Lastly, the authors argue that GPT-3 still has extremely poor sample efficiency compared to humans. The training data is way larger than the amount of text people typically see in their lifetime. Yet, the model is still unable to come close to human performance for many NLP tasks.

Conclusion & My Comments

GPT-3 certainly marks a meaningful milestone among NLP models, in terms of the sheer size of the model as well as the number of tasks it could perform without any fine-tuning. While the previous iterations (e.g. GPT-2) of this model hinted at the possibility of a “general-purpose” language model, GPT-3 demonstrated an impressive ability to perform a much wider range of tasks. That said, I feel rather ambivalent about the model. While its few-shot learning abilities are amazing, the fact that a 175B-parameter model can barely perform 3-digit arithmetic is rather perplexing.

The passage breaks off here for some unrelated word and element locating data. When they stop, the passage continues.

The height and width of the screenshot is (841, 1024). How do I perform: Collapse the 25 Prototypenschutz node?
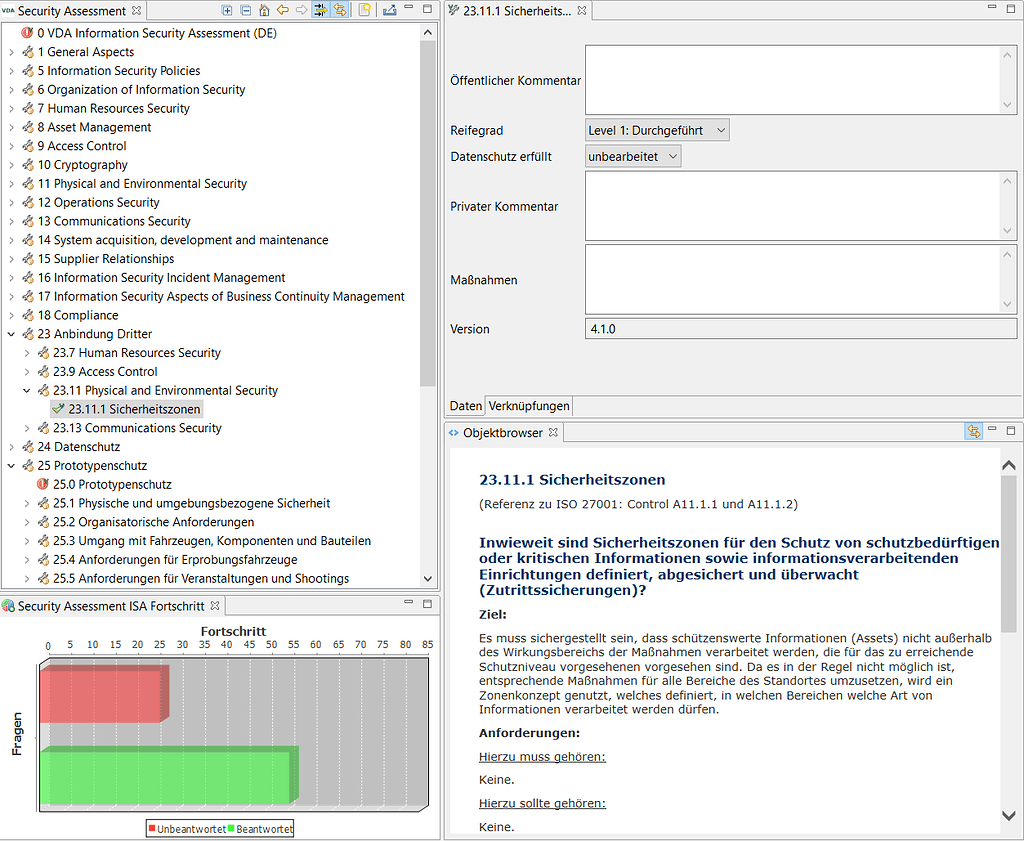coord(11,465)

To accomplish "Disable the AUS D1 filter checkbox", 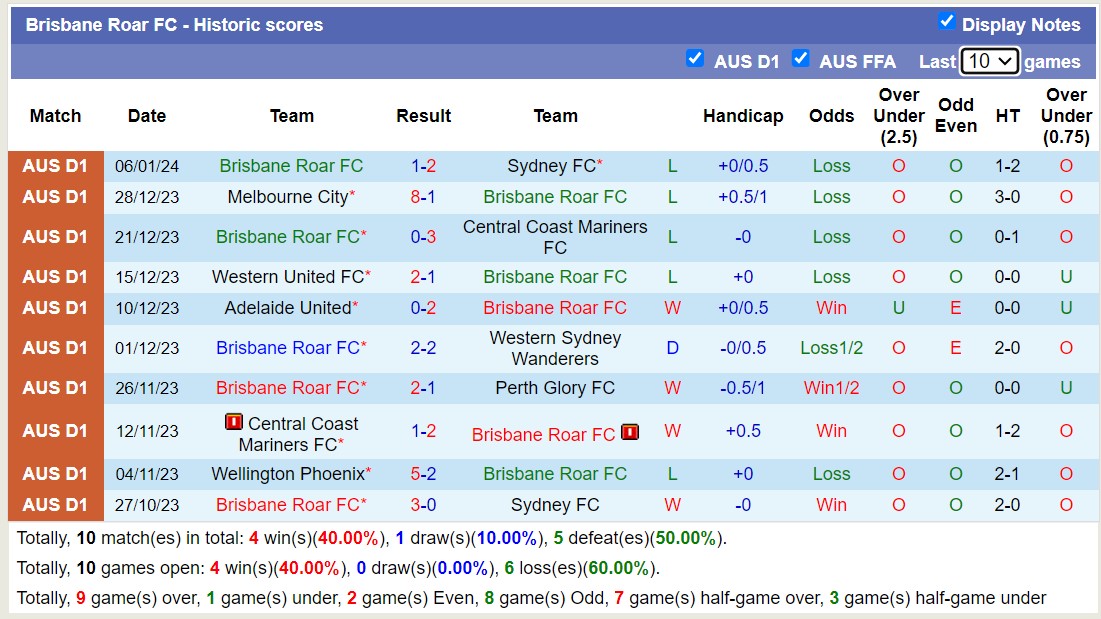I will click(695, 59).
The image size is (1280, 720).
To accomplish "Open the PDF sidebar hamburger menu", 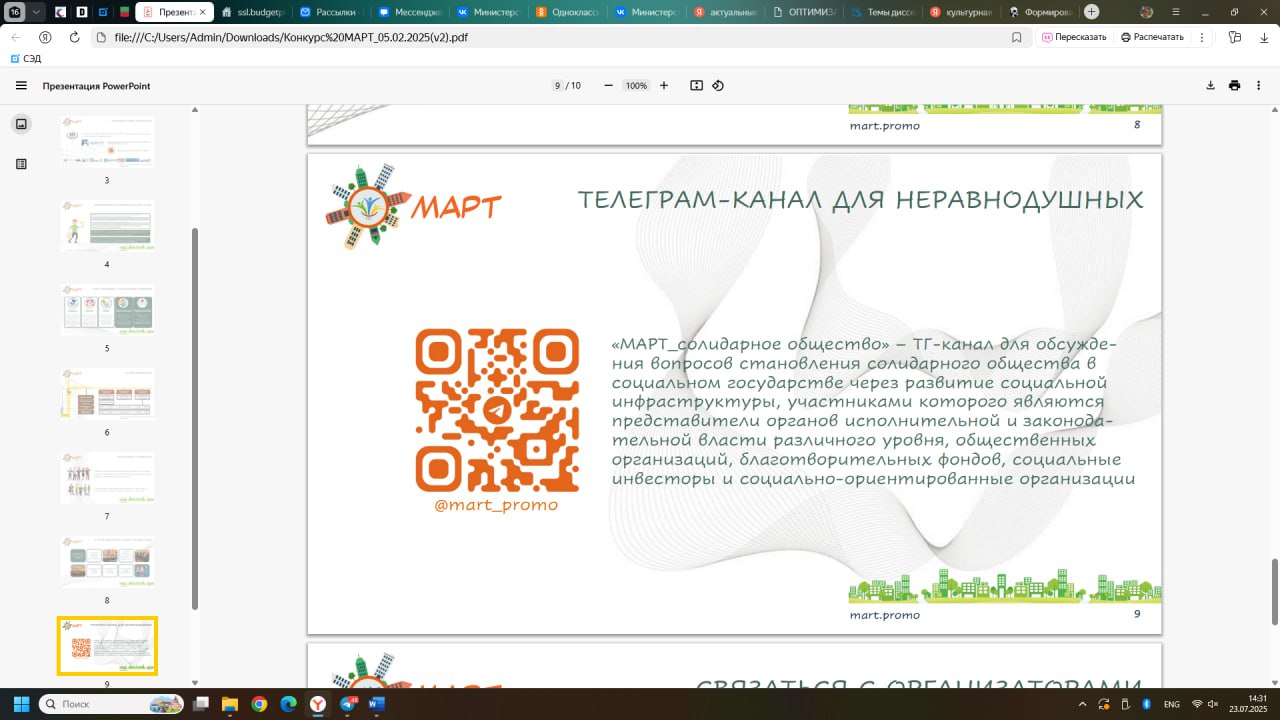I will pos(21,86).
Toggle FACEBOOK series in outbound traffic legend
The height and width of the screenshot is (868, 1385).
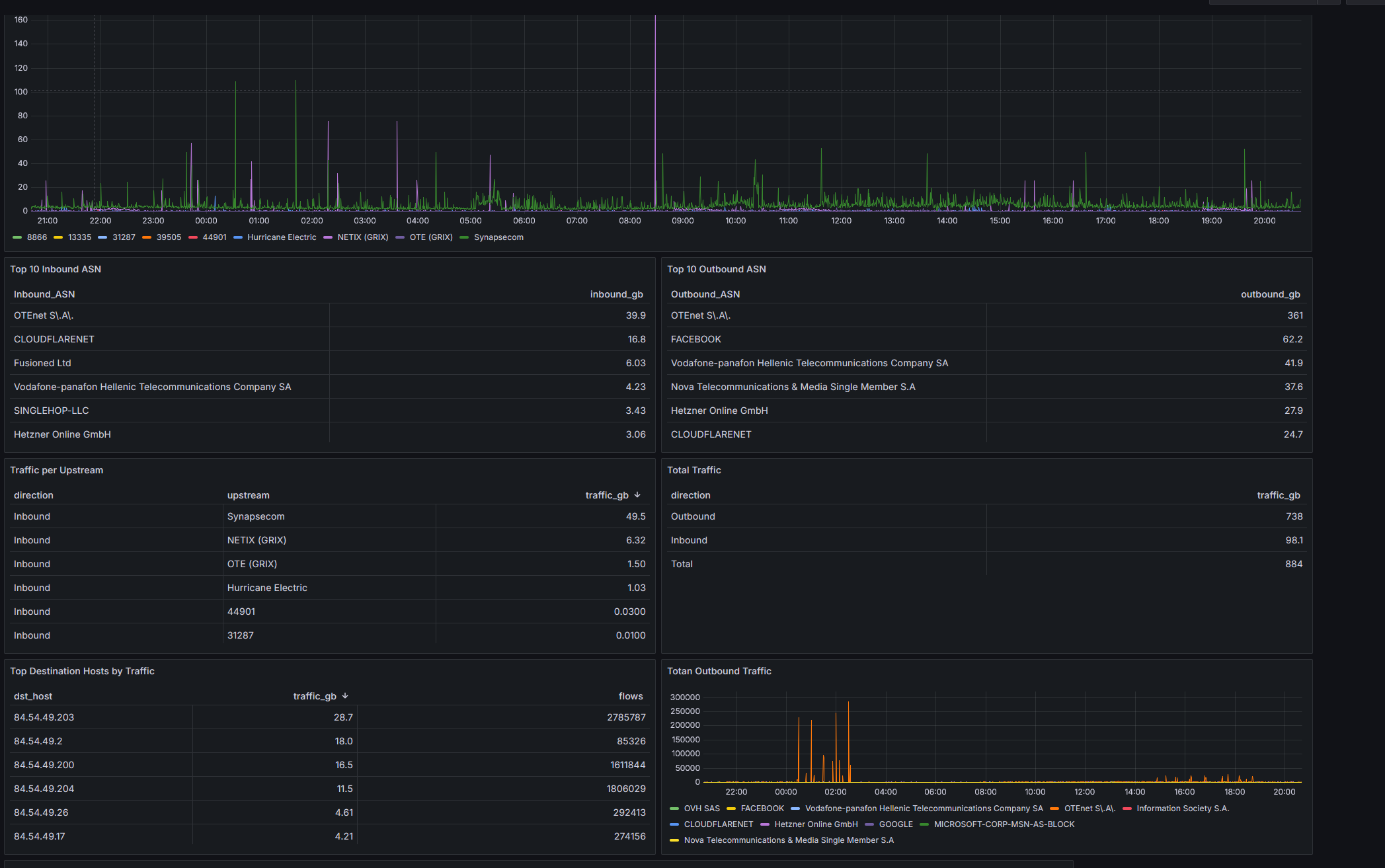[x=762, y=809]
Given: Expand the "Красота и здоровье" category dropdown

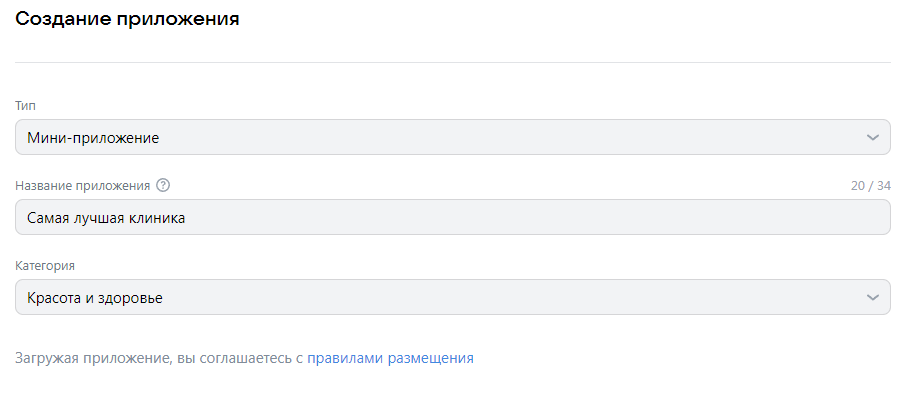Looking at the screenshot, I should click(x=453, y=297).
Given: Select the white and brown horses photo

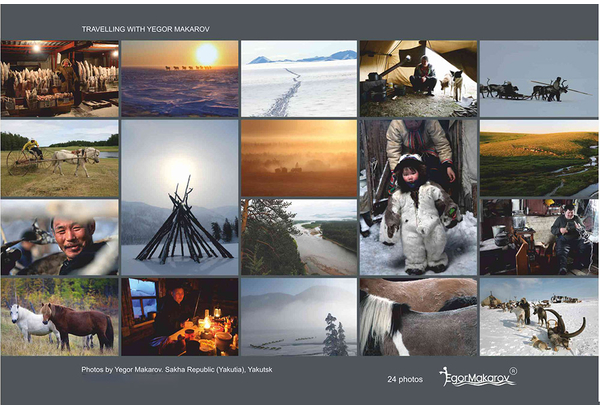Looking at the screenshot, I should pyautogui.click(x=59, y=316).
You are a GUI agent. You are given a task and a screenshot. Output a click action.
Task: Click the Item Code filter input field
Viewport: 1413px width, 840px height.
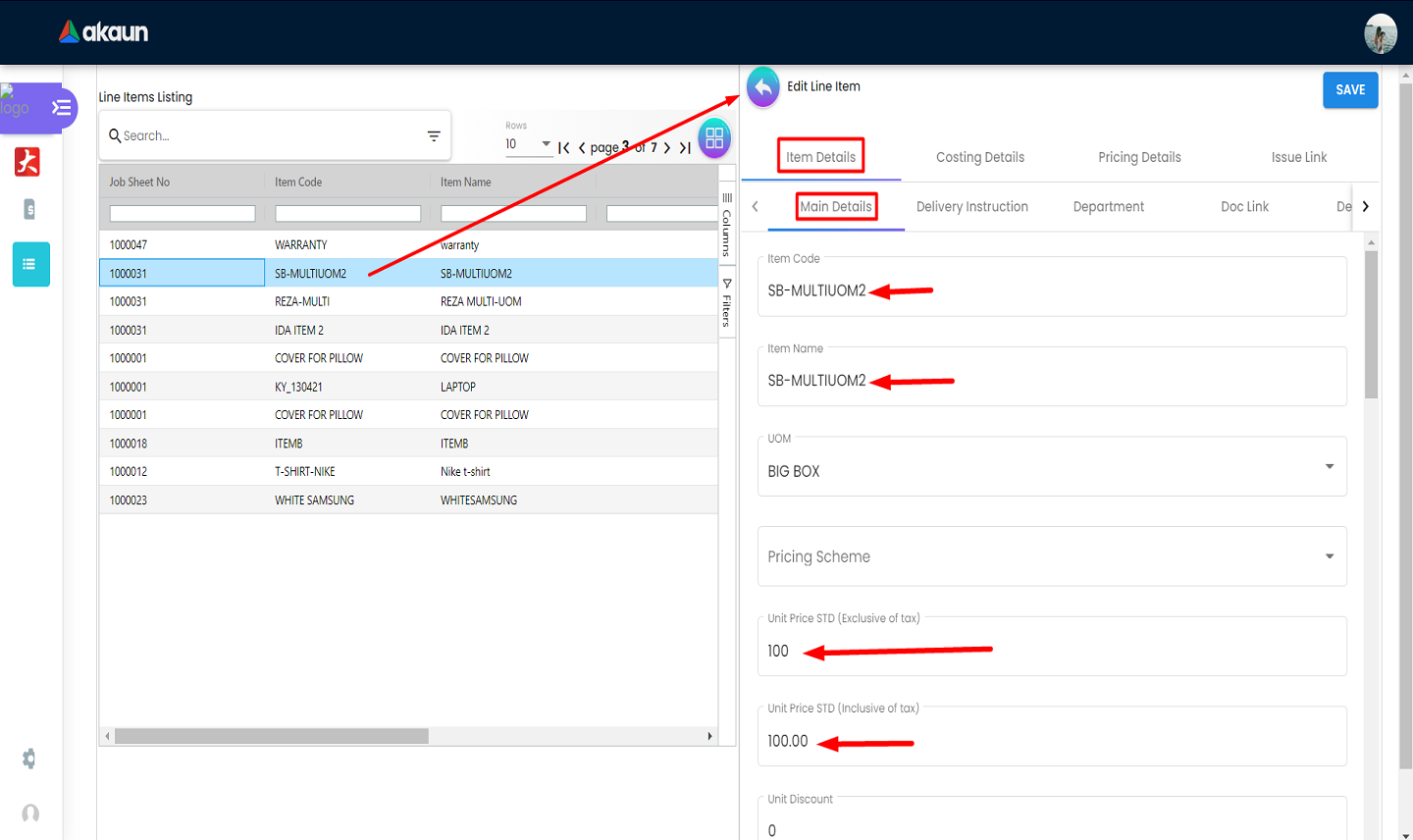pos(347,214)
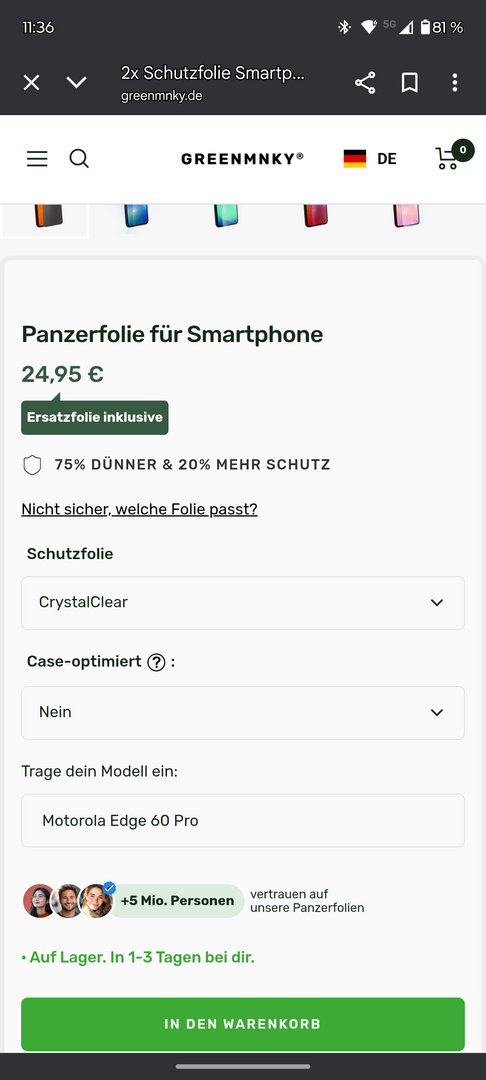Image resolution: width=486 pixels, height=1080 pixels.
Task: Expand the Case-optimiert Nein dropdown
Action: tap(243, 713)
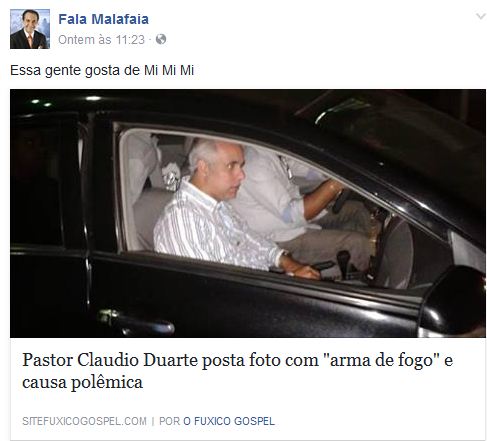Image resolution: width=487 pixels, height=441 pixels.
Task: Expand the post options chevron
Action: [480, 16]
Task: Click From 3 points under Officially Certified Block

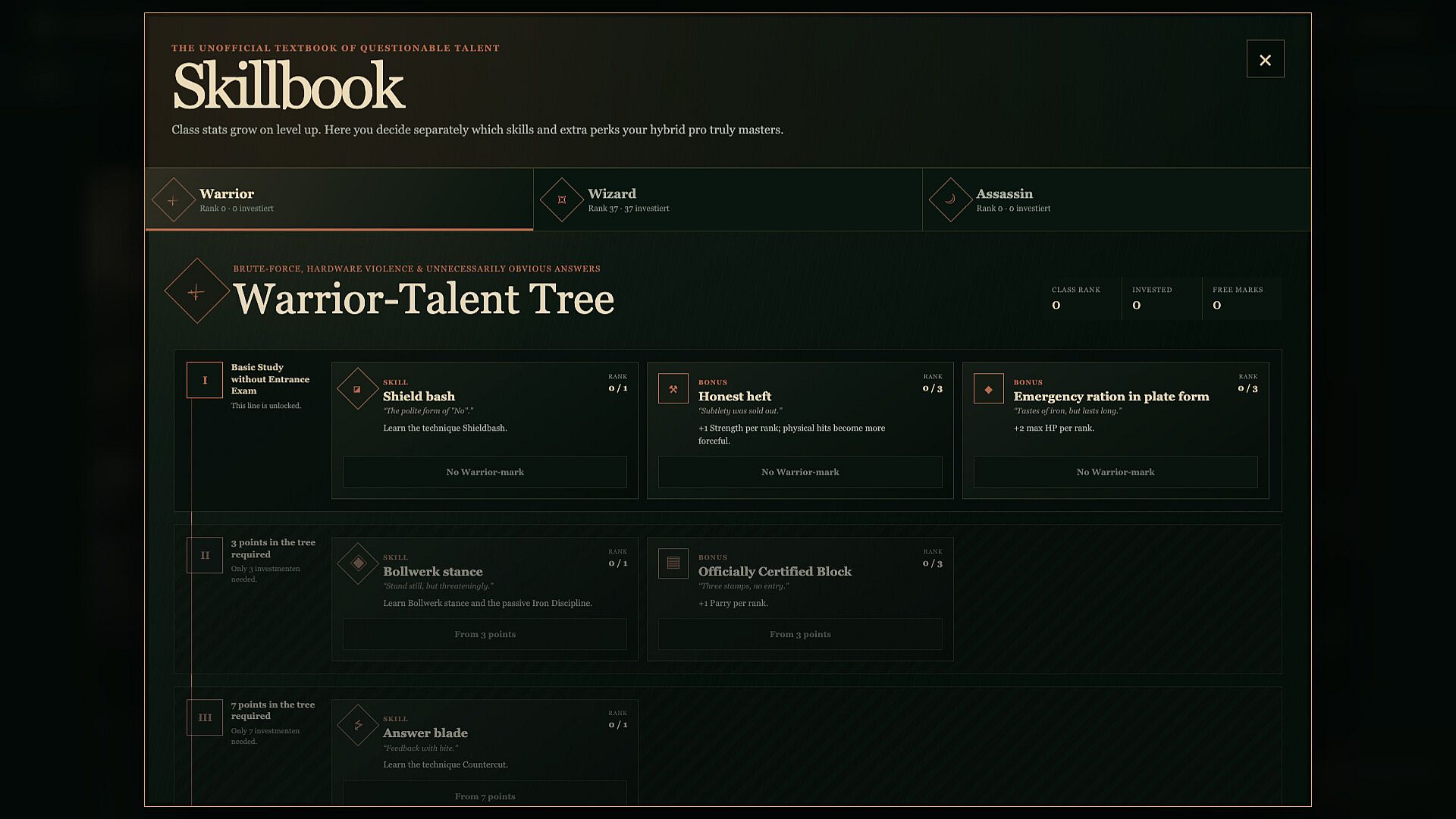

A core question one might ask is rather ironic: how specific is the model’s ability to “generalize”? In other words, why is the model able to handle complex NLP tasks in a few-shot manner, but fails at seemingly much easier tasks such as 3-digit addition? We do not understand what the model really is “learning”, and it definitely does not seem to be anything we could call “general reasoning.” I am curious how autoregressive models could be extended with the right inductive bias to improve upon their poor sample complexity.